I have explained the full meaning of the preposition in my text in my introductory remarks. It seems to me to cover both the ground of on account of,' or by reason of,' and on behalf of.'
Taking the word in the former of these two senses, note how this phrase, for the sake of the Name,' carries with it this principle, that in that Name, explained as I have done, there lie all the forces that are needed for the guidance and the impulses of life. In Him, in the whole fulness of His being, in the wonders of the story of His character and historical manifestation, there lies all guidance for men. He is the Pattern of our conduct. He is the Companion for us in our sorrow. He is the Quickener for us in all our tasks. And to set Him before us as our Pattern, and to walk in the paths that He dictates, is to attain to perfection. Whosoever makes for the sake of the Name' the motto of his life will not walk in darkness, but shall have the light of life.
And not only is there guidance, but there is impulse, and that is better than guidance. For what men most of all want is a power that shall help or make them to do the things that they see plainly enough to be right.
And oh, brother, where is there such a force to quicken, to ennoble, to lead men to higher selves than their dead past selves, as lies in the grand sweep of that historical manifestation which we understand by the Name of Jesus? There is nothing else that will go so deep down into the heart and unseal the fountains of power and obedience as that Name. There is nothing else that will so strike the shackles off the prisoned will, and ban back to their caves the wild beasts that tyrannise within, and put the chain round their necks, as the Name of Jesus Christ. That is the Talisman that ennobles everything, that evokes un-dreamed-of powers, that out of these stones,' the hard and unsusceptible and obstinate wills of godless men, will raise up children unto Abraham.' This is the secret that turns the heavy lead of our corrupt natures into pure gold.
And where does the impulsive power lie? Where, in that great continent, the whole life and work of Jesus Christ, is the dominant summit from which the streams run down? The Cross! The Cross! The Love that died for us, individually and singly, as well as collectively, is the thing that draws out answering love. And answering love is the untiring and omnipotent power that transmutes my whole nature into the bumble aspiration to be like Him who has given Himself for me, and to render back myself unto Him for His gift. Brother, if you have not known the Name of Christ as the Name of the Divine Saviour who died on the Cross for you, you do not yet understand the power to transform, to ennoble, to energise, to impel to all self-sacrifice that lies in that Name. In the fact of His death, and in the consequent fact of the communication of life from Him to each of us if we will, lie the great impulses which will blessedly and strongly carry us along the course which He marks out for us. And they who can say For the sake of the Name' will live lives calm, harmonious, noble, and in some humble measure conformed to the serene and transcendent beauty to which they bow and on which they rest. The impulse for a life--the only one that will last, and the only one that will lift--lies in the recognition of the Name. And so, let me remind you how our consequent simple duty is honestly, earnestly, prayerfully, always, to try to keep ourselves under the influence of that sweet compulsion and mighty encouragement which lie in the Name of Jesus Christ. How fragmentary, how interrupted, how imperfect at the best are our yieldings to the power and the sweetness of the motives and pattern given to us in Christ's Name I How much of our lives would be all the same if Jesus Christ never had come, or if we never had believed in Him! Look back over your days, Christian men, and see how little of them has borne that stamp, and how slightly it has been impressed upon them.

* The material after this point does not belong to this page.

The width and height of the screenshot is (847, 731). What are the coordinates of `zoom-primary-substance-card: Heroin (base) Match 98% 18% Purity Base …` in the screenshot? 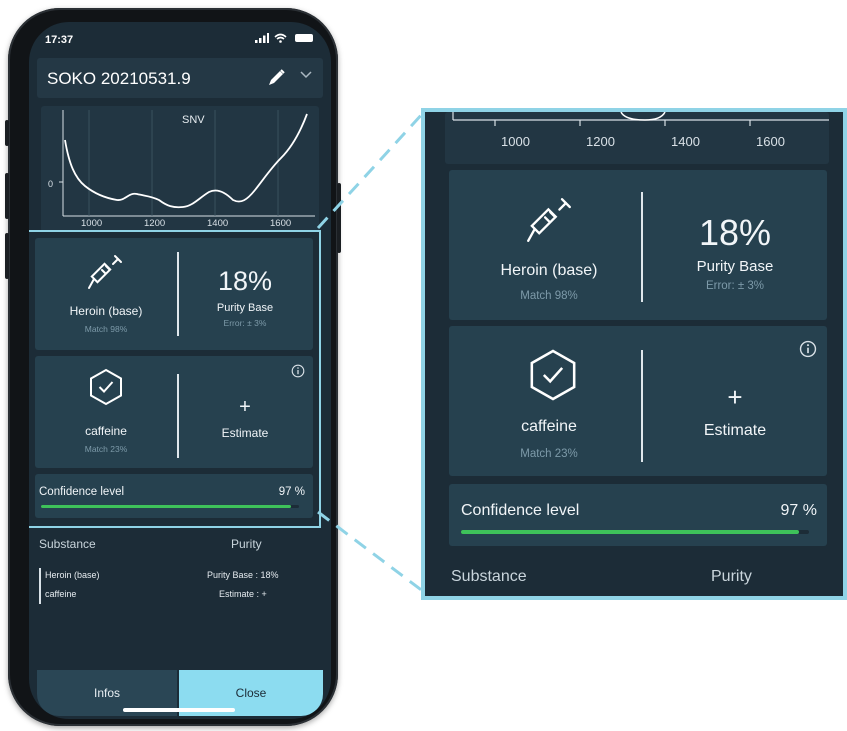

Our whole life ought to be filled with His Name. You can write it anywhere. It does not need a gold plate to carve His Name upon. It does not need to be set in jewels and diamonds. The poorest scrap of brown paper, and the bluntest little bit of pencil, and the shakiest hand, will do to write the Name of Christ; and all life, the trivialities as well as the crises, may be flashing and bright with the sacred syllables. Mohammedans decorate their palaces and mosques with no pictures, but with the name of Allah, in gilded arabesques. Everywhere, on walls and roof, and windows and cornices, and pillars and furniture, the name is written. There is no such decoration for a life as that Christ's Name should be inscribed thereon.